What you should do: Each line from the one containing "802x601 pixels." to the end of the data must be copied exactly, the first and last included; no other lines and no pictures belong in the copy.

Material provided:
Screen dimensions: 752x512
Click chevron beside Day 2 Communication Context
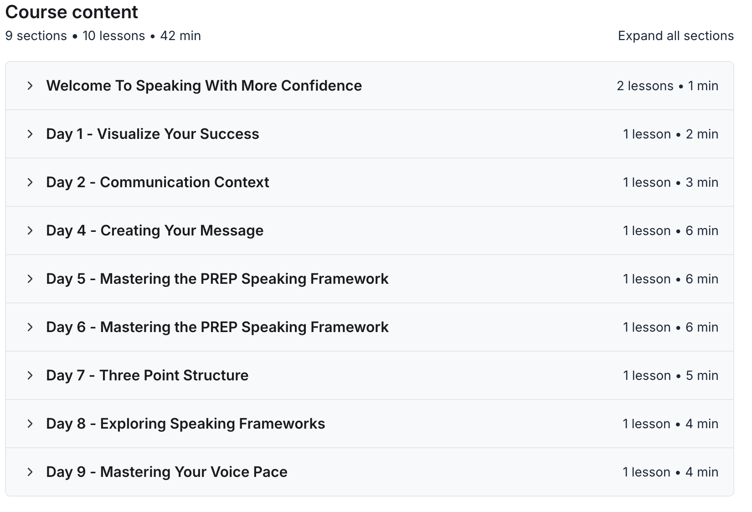30,182
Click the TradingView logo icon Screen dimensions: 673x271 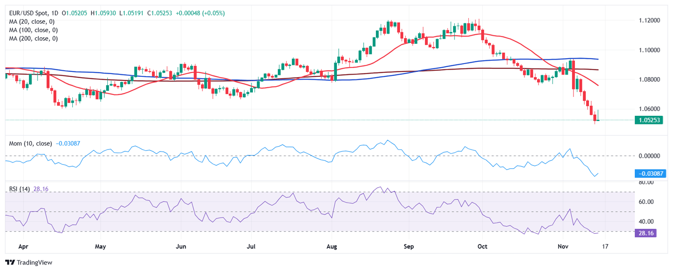(10, 262)
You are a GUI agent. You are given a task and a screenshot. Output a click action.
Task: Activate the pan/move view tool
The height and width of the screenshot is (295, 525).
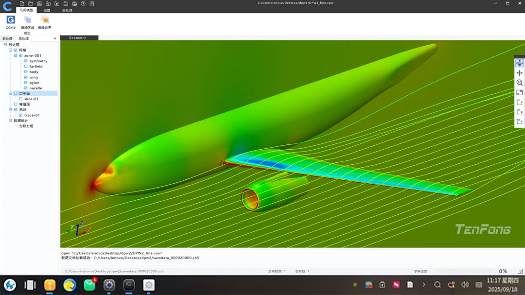click(519, 73)
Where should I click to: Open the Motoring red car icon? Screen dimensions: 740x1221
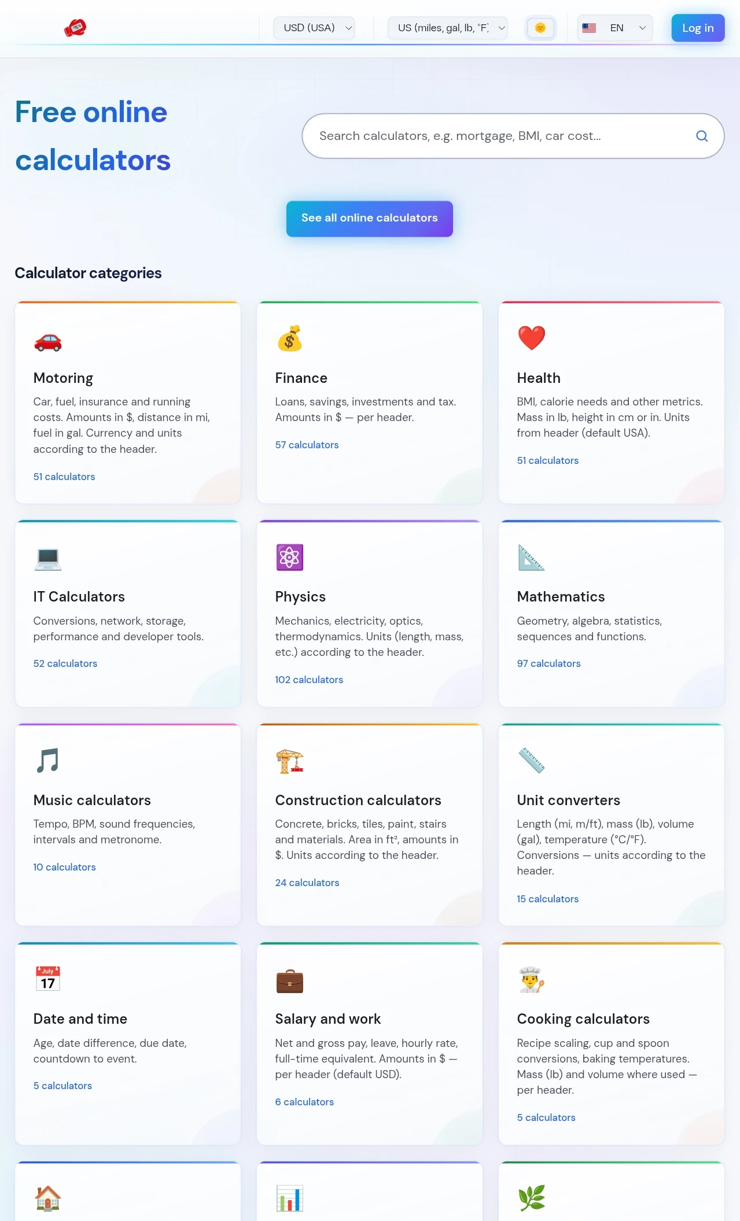tap(48, 341)
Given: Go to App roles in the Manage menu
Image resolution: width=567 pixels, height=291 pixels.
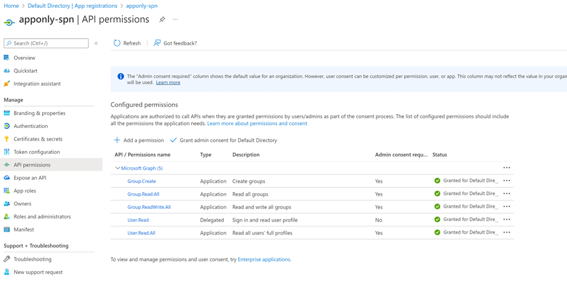Looking at the screenshot, I should tap(25, 191).
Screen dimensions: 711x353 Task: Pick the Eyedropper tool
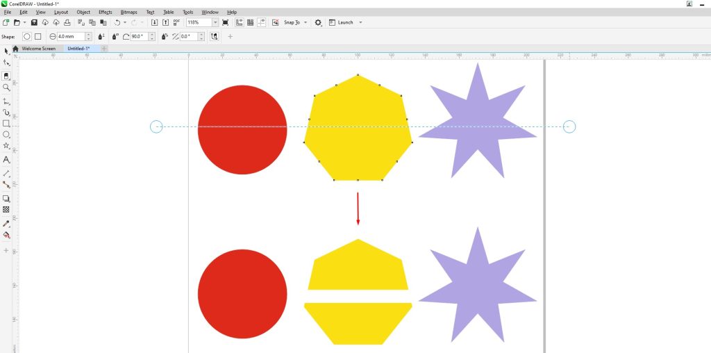(x=6, y=224)
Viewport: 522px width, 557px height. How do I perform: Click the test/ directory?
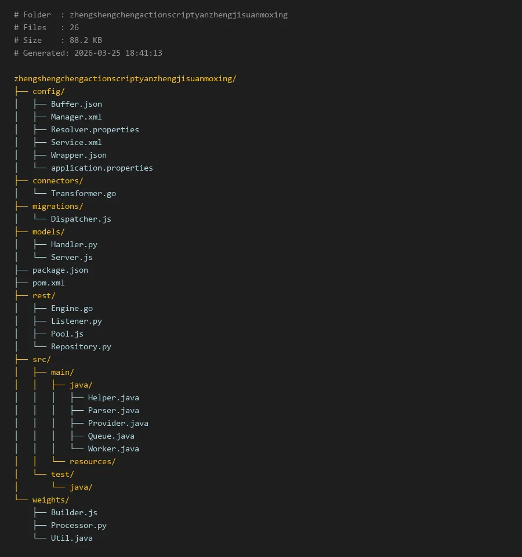click(x=62, y=474)
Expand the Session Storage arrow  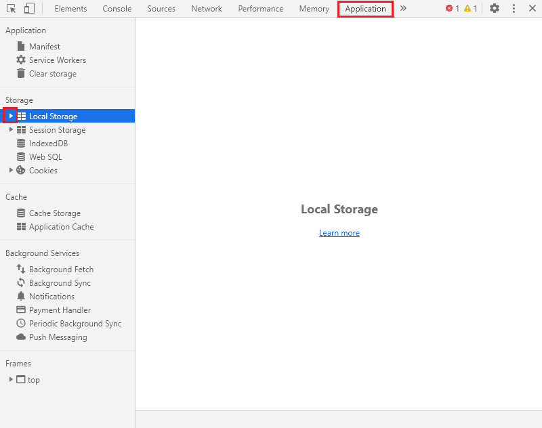coord(11,130)
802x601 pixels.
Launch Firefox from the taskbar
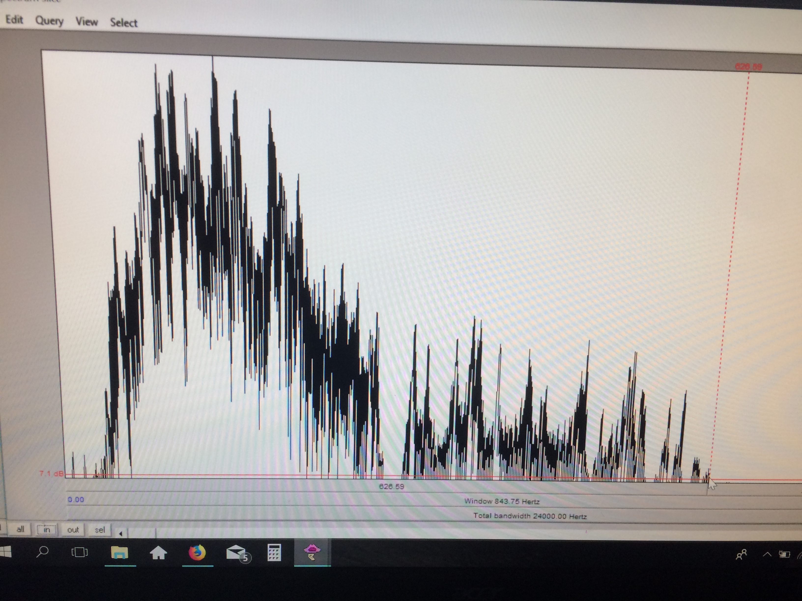[197, 553]
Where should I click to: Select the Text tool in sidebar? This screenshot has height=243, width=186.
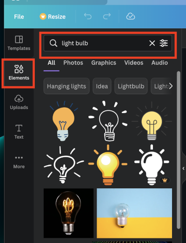tap(19, 132)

Finished exercise:
802x601 pixels.
Launch Firefox from the taskbar
[197, 553]
Where should I click to: Select the Text tool in sidebar? This screenshot has height=243, width=186.
tap(19, 132)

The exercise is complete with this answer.